There’s something off about the way I make and break relationships and friendships. I don’t understand it, never have. I absolutely don’t mean to do it, but it happens every time. I’ve become so close to people that they ask me before they make any sudden moves.
It’s this odd thing that is 100% me. Even when it could kind of be the other person’s fault, it really is mine. One small thing can happen and then this slow, ugly decline starts in my head. I don’t say anything, not at first. I let it keep sliding and sliding and sliding until I really can’t stand the person anymore. And that one thing can be super small – an attitude, a missed hello, a bad morning because of something else.
And I keep this up. It’s not changing. I want it to change, and badly. Wuff was the latest victim of it, and at this point he’s probably the oldest victim of it. He had huge flaws, yes, and he failed me a lot. But towards the end he was TRYING SO HARD. And it really eats me up. It eats me up that I get so angry at nothing and, the truth is, there’s no real answer but to leave when I get like this. It’s over. This spiral has hit a midway point and the next step is chaos.
I guess I wrote this to remind myself later, when I’m complaining about being lonely, that Wuff did try. He really did. He went to work and stopped drinking and you could see the wear and tear on his face, in the sunken in cheeks, in his lack of sleep. He talked about the future with me and the boys with so much spark, with so much hope, and I led him right into a wall. I tried, yeah, but I didn’t try as hard as he did towards the end.

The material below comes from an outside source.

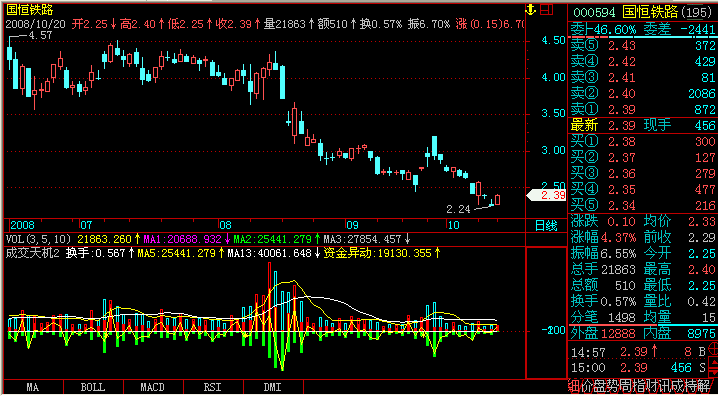Select the DMI indicator tab
The height and width of the screenshot is (396, 718).
273,387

And eh. I love myself. I appreciate me to a fault. And I know I will get up and keep moving and I can only hope he’ll do the same. The truth is, I don’t want a ‘situationship’. I know people love differently, and he loves in a way that we could just live together and make babies and be friends for the rest of our lives. He would be fine with that as long as I was happy, as long as I wasn’t angry out of nowhere, as long as I let him. And I really wish I could’ve made that happen, wish I could’ve just fucking let it work.
But I’m this type of monster. It’s a monster I like. But it doesn’t seem to want me to have anyone else.
This fucking thing.
I know there won’t be a next time. So goodbye, Wolf.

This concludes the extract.